Ecoding adalah proses memasukkan informasi kedalam memori. Aspek
utama dari pemecahan problem adalah menyandikan informasi dan relevan dan
mengabaikan informasi yang tidak relevan.
Otomatisitas adalah kemampuan untuk memproses informasi dengan sedikit
atau tanpa usaha. Seiring dengan bertambahnya usia dan pengalaman, pemerosesan
informasi menjadi makin otomatis, dan anak bisa mendeteksi hubungan – hubungan
baru antara ide dan kejadian. (Kail, 2002 dalam Santrock, 311 : 2010).

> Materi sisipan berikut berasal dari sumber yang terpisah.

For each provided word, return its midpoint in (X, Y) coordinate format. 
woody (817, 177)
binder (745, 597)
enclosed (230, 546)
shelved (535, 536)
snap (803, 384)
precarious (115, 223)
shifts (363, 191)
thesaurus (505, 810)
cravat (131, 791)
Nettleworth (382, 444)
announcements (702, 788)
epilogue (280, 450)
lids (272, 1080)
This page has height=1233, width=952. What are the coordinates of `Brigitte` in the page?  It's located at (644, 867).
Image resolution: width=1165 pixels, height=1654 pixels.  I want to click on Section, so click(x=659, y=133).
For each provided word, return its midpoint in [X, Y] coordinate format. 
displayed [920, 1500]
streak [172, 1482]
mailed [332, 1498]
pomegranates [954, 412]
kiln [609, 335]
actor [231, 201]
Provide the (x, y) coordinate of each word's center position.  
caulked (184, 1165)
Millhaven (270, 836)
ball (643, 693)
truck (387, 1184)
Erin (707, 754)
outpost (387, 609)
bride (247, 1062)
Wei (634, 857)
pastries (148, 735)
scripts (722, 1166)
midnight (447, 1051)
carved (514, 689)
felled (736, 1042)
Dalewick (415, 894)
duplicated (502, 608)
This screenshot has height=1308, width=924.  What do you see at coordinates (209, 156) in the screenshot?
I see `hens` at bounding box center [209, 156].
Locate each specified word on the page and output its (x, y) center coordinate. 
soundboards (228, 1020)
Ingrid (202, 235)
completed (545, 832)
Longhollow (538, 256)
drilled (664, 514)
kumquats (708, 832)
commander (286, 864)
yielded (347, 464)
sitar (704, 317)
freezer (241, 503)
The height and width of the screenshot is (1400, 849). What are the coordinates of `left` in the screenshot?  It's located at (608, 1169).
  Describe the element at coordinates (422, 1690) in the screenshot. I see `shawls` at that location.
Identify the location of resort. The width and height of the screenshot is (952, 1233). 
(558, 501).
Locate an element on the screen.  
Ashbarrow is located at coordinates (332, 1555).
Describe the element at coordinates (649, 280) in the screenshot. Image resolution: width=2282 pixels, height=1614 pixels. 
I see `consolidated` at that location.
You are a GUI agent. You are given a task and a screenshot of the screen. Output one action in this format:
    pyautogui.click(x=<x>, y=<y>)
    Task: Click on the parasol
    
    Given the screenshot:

Konstruksi Strategi yaitu penemuan
prosedur baru untuk memproses informasi. Anak perlu menyandikan informasi
kunci untuk suatu problem dan mengoordinasikan informasi tersebut dengan
pengetahun sebelumnya yang relevan untuk memecahkan masalah.
Agar
dapat manfaat penuh dari strategi baru diperlukan generalisasi. Anak perlu melakukan generalisasi, atau mengaplikasikan
strategi pada problem lain.
Modifikasi
diri. Anak memainkan peran aktif dalam perkembangan mereka. Mereka
menggunakan pengetahuan dan strategi yang telah mereka pelajari untuk
menyesuaikan respon pada situasi pembelajaran yang baru. Anak membangun respon
baru dan lebih canggih berdasarkan pengetahuan dan strategi sebelumnya.
2. Metakognisi
Metakognisi adalah
suatu kemampuan individu berdiri di luar kepalanya dan berusaha merenungkan
cara dia berfikir atau merenungkan proses kognitif yang dilakukan. (M.Asrori,
20:2008). Pengetahuan metakognisi melibatkan usaha monitoring dan
refleksi pada pikiran seseorang pada saat sekarang. Aktivitas
metakognisi terjadi pada saat murid secara sadar menyesuaikan dan mengelola
strategi pemikiran mereka pada saat memecahkan masalah dan memikirkan sesuatu
tujuan. (Santrock, 340:2010).
Orang
yang pertama memperkenalkan istilah metakognisi adalah John Flavell. Ia
membagi metakognisi keempat variable yang penting, yaitu :
a. Variabel Individu
Variabel individu mengandung
makna bahwa manusia itu adalah organism kognitif atau pemikir. Segala
tindak – tanduk kita adalah akibat dari cara kita berfikir. Variabel
individu dibagi menjadi tiga, yaitu :
· Variabel
Intra Individu
Variabel intra individu adalah
apa saja yang terjadi di dalam diri seseorang. Misalnya : seseorang yang
mengetahui dirinya lebih pandai dalam mata pelajaran matematika dibandingkan
dengan mata pelajaran sejarah.
· Variabel
antra individu
Variabel antra individu adalah kemampuan individu membandingkan dan membedakan
kemampuan kognitif dirinya dengan orang lain. Misalnya
: seorang siswa mengetahui bahwa dirinya pandai pada mata pelajaran IPA
dibandingkan dengan teman yang duduk dengan dia di kelasnya.
b. Variabel Universal
Variabel universal adalah
pengetahun yang diperoleh dari unsur-unsur yang ada didalam sistem budaya
sendiri. Misalnya : mengetahui bahwa sebagai manusia kita lupa. Sebenarnya
kita paham terhadap apa yang kita lupakan, tetapi lama kelamaan kita sadar
bahwa kita tidak paham
c. Variabel Tugas
Variabel tugas adalah kesanggupan individu untuk mengetahui kesan-kesan,
pentingnya dan hambatan sesuatu tugas kognitif. Contoh : seandainya informasi
yang disampaikan oleh guru adalah sesuatu yang sulit dan siswa tahu bahwa guru
tersebut tidak akan mengulangi, maka para siswa tentu akan memberikan perhatian
yang lebih serius dan mendengarkan serta memproses informasi itu dengan lebih
teliti.
d. Variabel Strategi
Variabel strategi adalah pengetahuan
tentang bagaimana melakukan sesuatu atau mengatasi kesulitan yang timbul.
3. Sibernetik
Menurut teori sibernetik, belajar adalah
pengolahan informasi. (Hamzah Uno, 17 : 2006). Dalam teori
sibernetik yang lebih penting adalah sistem informasi yang diproses, karena
informasi ini yang akan menentukan proses.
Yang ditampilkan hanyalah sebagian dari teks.